As the nature of this war is one on governance, does this mean that EU should be in the lead and not necessarily NATO?
It is not something that NATO is for or can do. Ultimately NATO is a military alliance. Military structures these days are governments’ Swiss army knives. Saving migrants in the Mediterranean, delivering disaster relief, going to New Orleans after a terrible storm, if in doubt you call on your soldiers. Soldiers can do policing, but they are not as good for it as police. Soldiers can do development work, but they are not as good at it as development agencies. If we suddenly said that NATO has to handle everything from countering Russian propaganda, to auditing financial flows to ensure that Russian dirty money is not used for corrupting financial and political systems, to ensuring that ethnic minorities in border regions have their own schools, NATO would become a Western super-governmental structure. It is better for NATO to handle the kinetic stuff and someone else to do the governance stuff.
In many ways the EU is a very elephantine beast, it is not quick, subtle or cheap. So if we put our trust in the EU, I am not sure of how effective the results will be. The EU should play a coordinator role, in terms of spreading best practices, providing active support rather than trying to regulate. Maybe it is better to have regional sub-blocs because I think that de facto there is increasingly an Eastern Flank policy emerging. Most of the CEE countries see a common threat and essentially are looking for common responses to those threats. In these frontline states, the concern is much more about political, financial and intelligence penetration and also having a very clear tripwires to make clear that NATO is behind them in case of a direct threat.

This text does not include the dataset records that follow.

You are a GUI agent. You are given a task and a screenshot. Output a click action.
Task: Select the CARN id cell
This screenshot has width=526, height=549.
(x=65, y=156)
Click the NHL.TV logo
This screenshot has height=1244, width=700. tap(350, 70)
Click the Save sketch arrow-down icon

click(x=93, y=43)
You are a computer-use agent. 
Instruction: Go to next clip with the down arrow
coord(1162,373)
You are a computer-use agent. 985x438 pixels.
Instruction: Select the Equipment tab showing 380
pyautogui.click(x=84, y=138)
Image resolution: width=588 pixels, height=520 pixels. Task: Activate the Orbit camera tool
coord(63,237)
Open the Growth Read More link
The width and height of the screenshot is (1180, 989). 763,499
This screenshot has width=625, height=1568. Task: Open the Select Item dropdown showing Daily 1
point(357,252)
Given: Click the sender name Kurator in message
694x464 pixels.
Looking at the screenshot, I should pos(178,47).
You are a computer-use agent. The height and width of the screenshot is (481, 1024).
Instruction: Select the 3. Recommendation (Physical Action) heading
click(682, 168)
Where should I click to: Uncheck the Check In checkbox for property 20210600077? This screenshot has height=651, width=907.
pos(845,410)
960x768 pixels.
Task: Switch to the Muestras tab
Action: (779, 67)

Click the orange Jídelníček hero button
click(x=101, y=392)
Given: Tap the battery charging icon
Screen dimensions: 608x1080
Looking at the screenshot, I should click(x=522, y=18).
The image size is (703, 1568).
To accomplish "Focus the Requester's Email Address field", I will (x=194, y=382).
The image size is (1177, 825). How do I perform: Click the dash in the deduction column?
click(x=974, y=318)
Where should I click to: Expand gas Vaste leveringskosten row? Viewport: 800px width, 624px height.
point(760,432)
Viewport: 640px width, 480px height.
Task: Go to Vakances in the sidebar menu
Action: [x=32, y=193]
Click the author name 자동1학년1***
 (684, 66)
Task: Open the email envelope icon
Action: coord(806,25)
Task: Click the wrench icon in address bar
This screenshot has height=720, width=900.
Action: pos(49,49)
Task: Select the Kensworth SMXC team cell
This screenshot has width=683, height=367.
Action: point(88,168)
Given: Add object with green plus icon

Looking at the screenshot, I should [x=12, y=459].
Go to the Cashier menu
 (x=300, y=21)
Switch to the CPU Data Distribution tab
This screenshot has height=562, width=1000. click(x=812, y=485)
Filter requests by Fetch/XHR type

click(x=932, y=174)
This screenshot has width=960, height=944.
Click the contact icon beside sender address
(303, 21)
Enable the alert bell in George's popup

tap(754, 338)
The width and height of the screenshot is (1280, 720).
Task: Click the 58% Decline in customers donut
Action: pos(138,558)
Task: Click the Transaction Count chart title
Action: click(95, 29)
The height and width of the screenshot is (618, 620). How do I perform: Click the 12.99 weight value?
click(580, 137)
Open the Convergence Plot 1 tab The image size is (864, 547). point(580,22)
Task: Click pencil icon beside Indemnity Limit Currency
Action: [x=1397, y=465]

In the end, in my perspective, we need to be thinking about re-writing our concept of what “security” means. On a theoretical basis, we all talk the talk that security is equally about “soft” security issues, about human trafficking, about epidemics spreading across borders and so on, but we still naturally default to an old model, hard power related mindset. We really need genuinely to address the issue of what is security and create structures that are going to address the real threats rather than threats of 1940s or 1970s. Corruption and kleptocracy should be seen as absolutely central to the modern security. Too often they are seen as a frictional cost on governance rather than as a real security issue. The EU cannot impose good governance and legality. What it can do is support and facilitate when there is a genuine grass-root desire to see them take root. It empowers and gives certain political and judicial actors an alibi to declare war on the corrupt elite within their own political and economical system: I have to change the rules on you because of Europe, because of outside forces. But its virtuous role is in supporting society rather than imposing change on it. If it tried that, then it would become part of the problem, one of the grievances that outside actors, including the Russians, could exploit.